--- Provided material ---

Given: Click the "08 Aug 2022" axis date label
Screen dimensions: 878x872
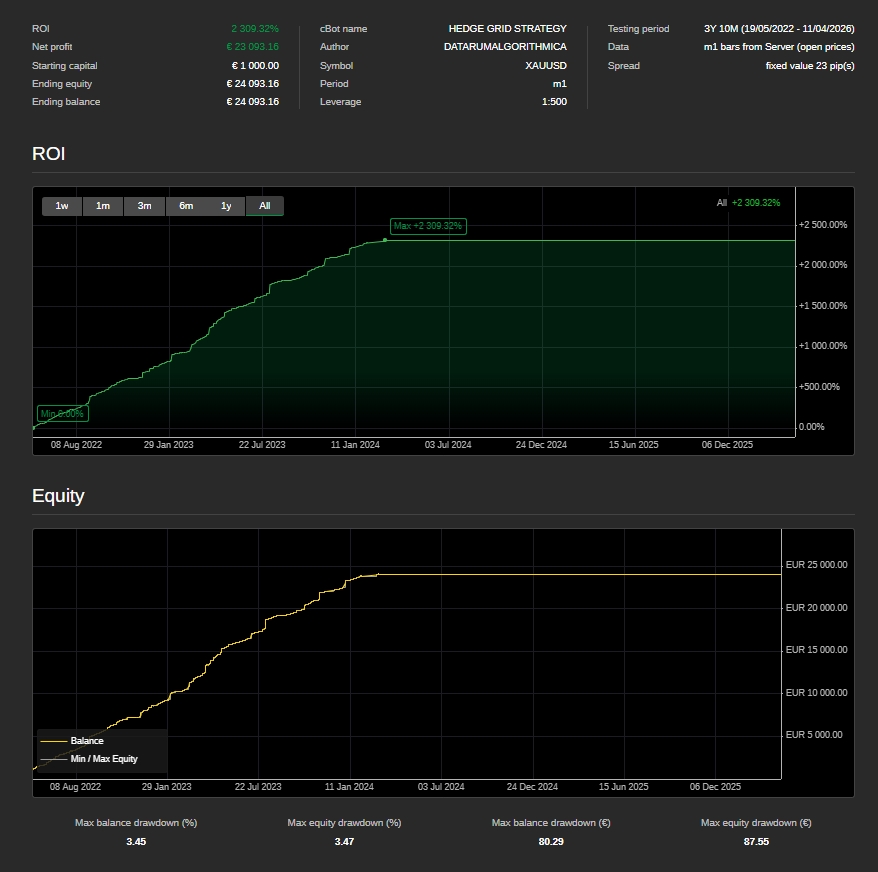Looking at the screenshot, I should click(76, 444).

---
--- Provided material ---

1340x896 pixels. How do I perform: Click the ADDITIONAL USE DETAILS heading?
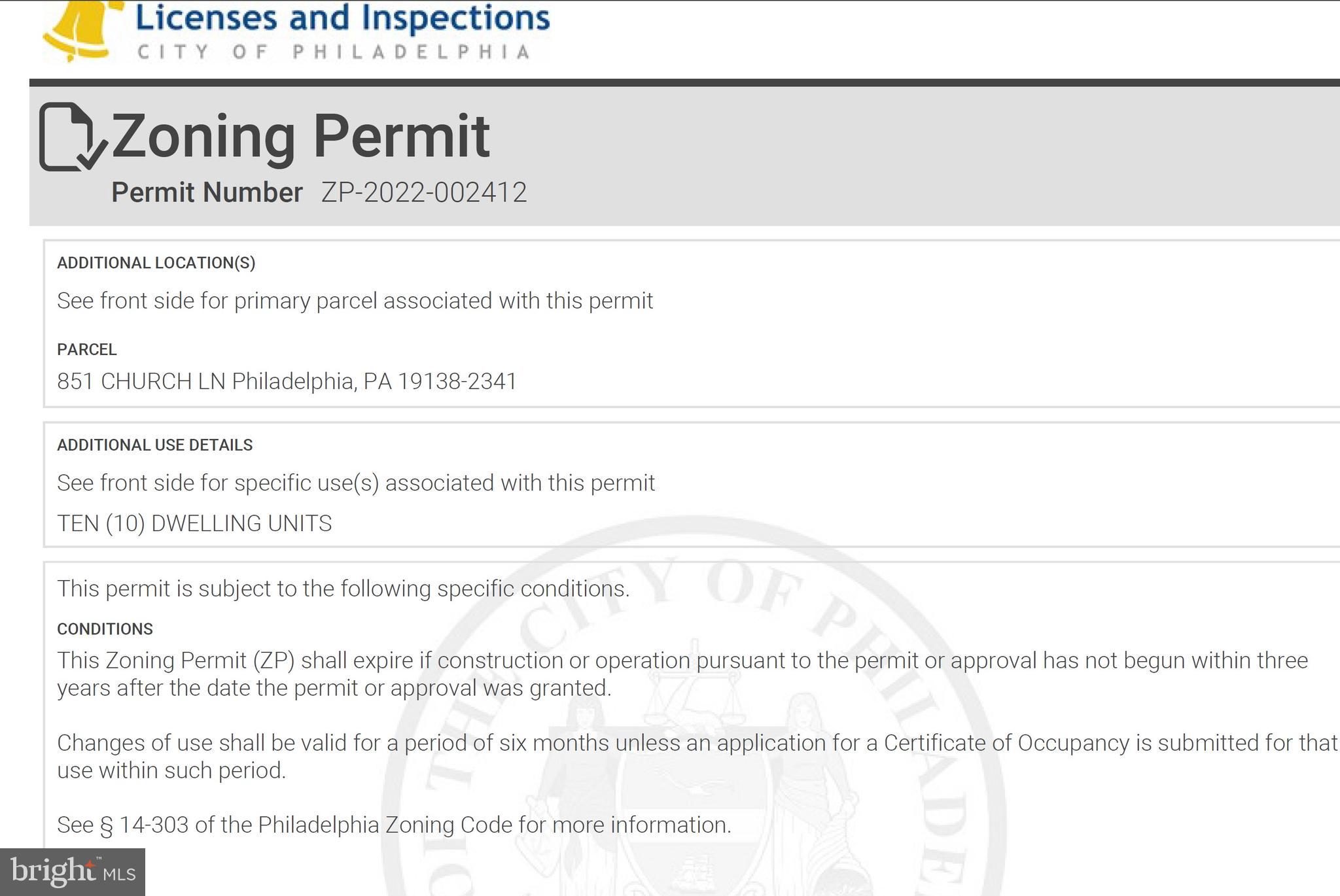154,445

---

» Given request
Rewrite the records from the line with "Given: Click the" up to and including the line with "Looking at the", replacing "Screen dimensions" with "Display size" and keeping everything else the same. Leave the pictures out of your answer.

» Response
Given: Click the "08 Aug 2022" axis date label
Display size: 878x872
Looking at the screenshot, I should click(76, 444).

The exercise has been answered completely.